Restate the entries below word for word, leaving nothing out.

■ AVAILABLE DATA ■
——————————
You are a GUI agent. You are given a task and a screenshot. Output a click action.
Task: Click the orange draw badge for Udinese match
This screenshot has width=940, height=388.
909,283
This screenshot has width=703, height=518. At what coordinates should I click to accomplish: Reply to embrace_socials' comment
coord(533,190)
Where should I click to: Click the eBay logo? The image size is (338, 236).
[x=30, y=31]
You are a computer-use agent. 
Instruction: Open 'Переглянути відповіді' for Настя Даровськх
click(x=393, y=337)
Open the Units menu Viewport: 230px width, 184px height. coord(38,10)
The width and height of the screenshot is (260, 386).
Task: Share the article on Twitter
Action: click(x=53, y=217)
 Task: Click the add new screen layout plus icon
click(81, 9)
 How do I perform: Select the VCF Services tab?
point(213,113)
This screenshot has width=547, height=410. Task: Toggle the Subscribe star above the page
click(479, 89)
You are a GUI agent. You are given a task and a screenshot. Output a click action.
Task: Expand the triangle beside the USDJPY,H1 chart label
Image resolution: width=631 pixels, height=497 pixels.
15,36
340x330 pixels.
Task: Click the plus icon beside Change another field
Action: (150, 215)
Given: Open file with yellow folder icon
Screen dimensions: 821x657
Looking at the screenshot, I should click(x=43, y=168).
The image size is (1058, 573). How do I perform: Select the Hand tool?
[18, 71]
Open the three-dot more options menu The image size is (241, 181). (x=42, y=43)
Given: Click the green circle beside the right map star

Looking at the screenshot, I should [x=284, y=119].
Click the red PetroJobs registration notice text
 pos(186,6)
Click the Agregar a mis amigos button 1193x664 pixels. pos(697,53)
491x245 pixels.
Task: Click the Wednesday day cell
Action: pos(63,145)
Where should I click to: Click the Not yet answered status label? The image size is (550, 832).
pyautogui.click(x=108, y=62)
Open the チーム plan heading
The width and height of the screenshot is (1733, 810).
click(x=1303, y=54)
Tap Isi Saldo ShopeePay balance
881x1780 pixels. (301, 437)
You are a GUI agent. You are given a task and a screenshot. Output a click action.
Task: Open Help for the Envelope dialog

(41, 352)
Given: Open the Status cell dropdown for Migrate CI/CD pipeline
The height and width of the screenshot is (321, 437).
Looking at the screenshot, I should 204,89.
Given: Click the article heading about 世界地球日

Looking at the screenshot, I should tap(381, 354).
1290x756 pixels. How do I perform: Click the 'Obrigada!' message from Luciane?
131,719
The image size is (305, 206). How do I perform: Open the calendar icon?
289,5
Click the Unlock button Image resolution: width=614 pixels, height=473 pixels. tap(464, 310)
——————————
■ EXERCISE ANSWER ■
You are a GUI agent. You are given a task and a screenshot. Output a click action.
Task: Click the orange draw badge for Udinese match
This screenshot has width=940, height=388.
909,283
This screenshot has width=703, height=518. At what coordinates should I click to accomplish: Reply to embrace_socials' comment
coord(533,190)
Where should I click to: Click the eBay logo? The image size is (338, 236).
[x=30, y=31]
You are a computer-use agent. 
Instruction: Open 'Переглянути відповіді' for Настя Даровськх
click(x=393, y=337)
Open the Units menu Viewport: 230px width, 184px height. coord(38,10)
The width and height of the screenshot is (260, 386).
Task: Share the article on Twitter
Action: click(x=53, y=217)
 Task: Click the add new screen layout plus icon
click(81, 9)
 How do I perform: Select the VCF Services tab?
point(213,113)
This screenshot has width=547, height=410. Task: Toggle the Subscribe star above the page
click(479, 89)
You are a GUI agent. You are given a task and a screenshot. Output a click action.
Task: Expand the triangle beside the USDJPY,H1 chart label
Image resolution: width=631 pixels, height=497 pixels.
15,36
340x330 pixels.
Task: Click the plus icon beside Change another field
Action: (150, 215)
Given: Open file with yellow folder icon
Screen dimensions: 821x657
Looking at the screenshot, I should click(x=43, y=168).
The image size is (1058, 573). How do I perform: Select the Hand tool?
[18, 71]
Open the three-dot more options menu The image size is (241, 181). (x=42, y=43)
Given: Click the green circle beside the right map star

Looking at the screenshot, I should [x=284, y=119].
Click the red PetroJobs registration notice text
 pos(186,6)
Click the Agregar a mis amigos button 1193x664 pixels. pos(697,53)
491x245 pixels.
Task: Click the Wednesday day cell
Action: pos(63,145)
Where should I click to: Click the Not yet answered status label? The image size is (550, 832).
pyautogui.click(x=108, y=62)
Open the チーム plan heading
The width and height of the screenshot is (1733, 810).
click(x=1303, y=54)
Tap Isi Saldo ShopeePay balance
881x1780 pixels. (301, 437)
You are a GUI agent. You are given a task and a screenshot. Output a click action.
Task: Open Help for the Envelope dialog

(41, 352)
Given: Open the Status cell dropdown for Migrate CI/CD pipeline
The height and width of the screenshot is (321, 437).
Looking at the screenshot, I should 204,89.
Given: Click the article heading about 世界地球日

Looking at the screenshot, I should tap(381, 354).
1290x756 pixels. How do I perform: Click the 'Obrigada!' message from Luciane?
131,719
The image size is (305, 206). How do I perform: Open the calendar icon?
289,5
Click the Unlock button Image resolution: width=614 pixels, height=473 pixels. tap(464, 310)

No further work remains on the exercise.